EXTRAIT FOURNI:
———

Les réductions des subventions à la défense européenne proposées par Trump et les initiatives de soft dollar dans les pays les moins avancés (PMA) modifieraient l'ordre mondial et la perte de crédibilité des États-Unis pourrait les isoler. Cela s'est déjà produit : après les droits de douane Smoot-Hawley de 1930, le Canada a riposté et, avec le Royaume-Uni et d'autres pays de l'Empire britannique, a signé l'accord d'Ottawa créant un mur tarifaire contre les États-Unis [Schenk, 2011], contribuant ainsi grandement à la célèbre spirale baissière du commerce mondial décrite par Charles Kindleberger [1986].

GRAPHIQUE 3  Indice d'incertitude entourant la politique économique

Les droits de douane ont déjà commencé à perturber les chaînes de valeur mondiales et à réduire l'efficacité de la production et elles ont suscité des représailles étrangères. De ce fait, leur impact économique négatif sera plus important que des hausses d'impôt sur les sociétés de même ampleur. L'indice Baker-Bloom-Davis mesurant l'incertitude entourant les politiques économiques a grimpé en flèche (cf. graphique 3), ce qui signale un ralentissement de la consommation et de la production industrielle [Baker et al., 2016]

La baisse marquée du dollar américain et la hausse des rendements des obligations du Trésor américain ont accru les risques pesant sur le financement de la dette publique américaine. Les inquiétudes à propos de la perte de crédibilité du gouvernement américain et la hausse de la dette publique pourraient compromettre le rôle historique des bons du Trésor américain comme valeur refuge mondiale. Les étrangers détiennent près d'un tiers des 26.000 milliards de dollars d'encours de dette publique américaine et une forte baisse de la demande pourrait faire grimper les rendements et perturber les marchés financiers mondiaux [Bordo et McCauley, 2025 ;  Bossone, 2025].

Une autre préoccupation concerne la collision imminente entre les tarifs douaniers de Trump et le double mandat de la Réserve fédérale. L'inflation est actuellement supérieure à la cible de 2 % fixée par la Fed et l'emploi est proche de son maximum, avec un taux de chômage de 4,2 %. La Fed s'est publiquement engagée à respecter son objectif d'inflation et elle s'inquiète de la hausse des anticipations d'inflation. Historiquement, elle a eu tendance à réagir plus rapidement à une hausse du chômage qu'à une hausse de l'inflation. Les menaces de Trump d'influencer la Fed planent en arrière-plan.

———

Relevés de localisation de mots et d'éléments:
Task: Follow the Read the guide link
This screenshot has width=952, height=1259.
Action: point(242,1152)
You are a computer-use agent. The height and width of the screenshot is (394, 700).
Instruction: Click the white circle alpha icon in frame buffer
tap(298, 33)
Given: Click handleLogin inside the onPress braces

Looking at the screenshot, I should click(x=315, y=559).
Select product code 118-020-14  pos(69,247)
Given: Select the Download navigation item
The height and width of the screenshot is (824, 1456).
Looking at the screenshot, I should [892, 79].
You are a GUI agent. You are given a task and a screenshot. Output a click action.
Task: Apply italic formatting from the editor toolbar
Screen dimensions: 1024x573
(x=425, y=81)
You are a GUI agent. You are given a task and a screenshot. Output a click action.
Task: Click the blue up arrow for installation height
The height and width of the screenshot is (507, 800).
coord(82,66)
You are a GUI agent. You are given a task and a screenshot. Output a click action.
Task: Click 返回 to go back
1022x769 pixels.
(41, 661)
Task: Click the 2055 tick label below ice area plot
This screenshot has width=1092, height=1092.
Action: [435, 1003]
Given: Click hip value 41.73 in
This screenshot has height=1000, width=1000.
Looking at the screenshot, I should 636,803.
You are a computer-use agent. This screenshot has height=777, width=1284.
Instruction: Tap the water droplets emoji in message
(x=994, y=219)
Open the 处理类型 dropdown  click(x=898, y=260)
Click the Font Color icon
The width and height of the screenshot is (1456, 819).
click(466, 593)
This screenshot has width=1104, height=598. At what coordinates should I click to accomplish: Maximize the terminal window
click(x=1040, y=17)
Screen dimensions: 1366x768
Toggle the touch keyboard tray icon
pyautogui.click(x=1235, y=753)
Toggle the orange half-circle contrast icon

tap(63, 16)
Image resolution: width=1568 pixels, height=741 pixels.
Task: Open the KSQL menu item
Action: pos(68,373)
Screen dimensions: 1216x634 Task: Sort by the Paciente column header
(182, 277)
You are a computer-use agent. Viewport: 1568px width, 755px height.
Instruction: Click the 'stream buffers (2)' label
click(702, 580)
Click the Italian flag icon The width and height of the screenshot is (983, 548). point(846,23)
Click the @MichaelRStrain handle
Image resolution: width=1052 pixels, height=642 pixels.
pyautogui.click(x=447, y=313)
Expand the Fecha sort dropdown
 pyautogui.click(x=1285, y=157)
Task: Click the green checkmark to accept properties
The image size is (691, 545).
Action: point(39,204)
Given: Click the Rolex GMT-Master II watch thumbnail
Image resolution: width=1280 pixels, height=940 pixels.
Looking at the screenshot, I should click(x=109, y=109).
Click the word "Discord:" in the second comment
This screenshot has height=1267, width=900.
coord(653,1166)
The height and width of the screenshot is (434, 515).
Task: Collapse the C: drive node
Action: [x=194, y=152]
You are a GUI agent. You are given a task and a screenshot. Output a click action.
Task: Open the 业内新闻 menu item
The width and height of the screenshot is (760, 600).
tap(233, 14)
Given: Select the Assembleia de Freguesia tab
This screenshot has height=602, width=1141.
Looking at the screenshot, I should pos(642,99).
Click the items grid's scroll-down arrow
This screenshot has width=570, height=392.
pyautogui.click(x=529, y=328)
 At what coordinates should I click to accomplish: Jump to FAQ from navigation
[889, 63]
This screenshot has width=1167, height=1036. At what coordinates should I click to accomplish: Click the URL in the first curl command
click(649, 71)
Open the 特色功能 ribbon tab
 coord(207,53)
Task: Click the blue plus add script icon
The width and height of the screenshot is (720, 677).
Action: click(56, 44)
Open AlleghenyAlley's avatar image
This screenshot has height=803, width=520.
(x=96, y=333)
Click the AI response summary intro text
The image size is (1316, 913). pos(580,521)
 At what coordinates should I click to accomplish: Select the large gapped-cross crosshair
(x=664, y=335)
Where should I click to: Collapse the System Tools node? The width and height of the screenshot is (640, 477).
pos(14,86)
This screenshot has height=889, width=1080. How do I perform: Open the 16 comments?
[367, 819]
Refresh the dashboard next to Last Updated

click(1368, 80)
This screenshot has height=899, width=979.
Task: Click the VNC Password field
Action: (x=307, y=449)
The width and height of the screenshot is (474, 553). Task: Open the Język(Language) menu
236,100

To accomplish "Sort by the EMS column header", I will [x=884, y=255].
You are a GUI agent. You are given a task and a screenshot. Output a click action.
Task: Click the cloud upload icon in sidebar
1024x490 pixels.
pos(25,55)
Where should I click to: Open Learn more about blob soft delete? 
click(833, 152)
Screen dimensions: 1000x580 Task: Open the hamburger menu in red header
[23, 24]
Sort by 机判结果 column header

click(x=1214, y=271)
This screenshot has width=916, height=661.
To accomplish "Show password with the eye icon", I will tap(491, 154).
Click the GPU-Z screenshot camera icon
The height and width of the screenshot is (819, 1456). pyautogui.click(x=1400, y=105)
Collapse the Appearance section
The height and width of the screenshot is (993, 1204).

———

TÂCHES À RÉALISER:
• 1. Indiquez si chacune des affirmations suivantes concorde avec l'extrait fourni, en répondant par oui ou par non et en citant les mots décisifs de celui-ci : (a) après les droits de douane Smoot-Hawley de 1930, le Canada a signé l'accord d'Ottawa ; (b) les étrangers détiennent environ la moitié de la dette publique américaine ; (c) historiquement, la Fed a réagi plus vite à une hausse de l'inflation qu'à une hausse du chômage.
• 2. Transformez en liste JSON de chaînes les lignes des données de l'exercice, en commençant par la ligne qui contient "Open the 处理类型" et en terminant par celle qui contient "click(702, 580)". Produisez une chaîne par ligne et omettez les lignes vides.

SOLUTIONS PAR TÂCHE:
• 1.
(a) Oui : « le Canada a riposté et, avec le Royaume-Uni et d'autres pays de l'Empire britannique, a signé l'accord d'Ottawa ».
(b) Non : « Les étrangers détiennent près d'un tiers des 26.000 milliards de dollars d'encours de dette publique américaine ».
(c) Non : « elle a eu tendance à réagir plus rapidement à une hausse du chômage qu'à une hausse de l'inflation ».

• 2.
[
  "Open the 处理类型 dropdown  click(x=898, y=260)",
  "Click the Font Color icon",
  "The width and height of the screenshot is (1456, 819).",
  "click(466, 593)",
  "This screenshot has width=1104, height=598. At what coordinates should I click to accomplish: Maximize the terminal window",
  "click(x=1040, y=17)",
  "Screen dimensions: 1366x768",
  "Toggle the touch keyboard tray icon",
  "pyautogui.click(x=1235, y=753)",
  "Toggle the orange half-circle contrast icon",
  "tap(63, 16)",
  "Image resolution: width=1568 pixels, height=741 pixels.",
  "Task: Open the KSQL menu item",
  "Action: pos(68,373)",
  "Screen dimensions: 1216x634 Task: Sort by the Paciente column header",
  "(182, 277)",
  "You are a computer-use agent. Viewport: 1568px width, 755px height.",
  "Instruction: Click the 'stream buffers (2)' label",
  "click(702, 580)"
]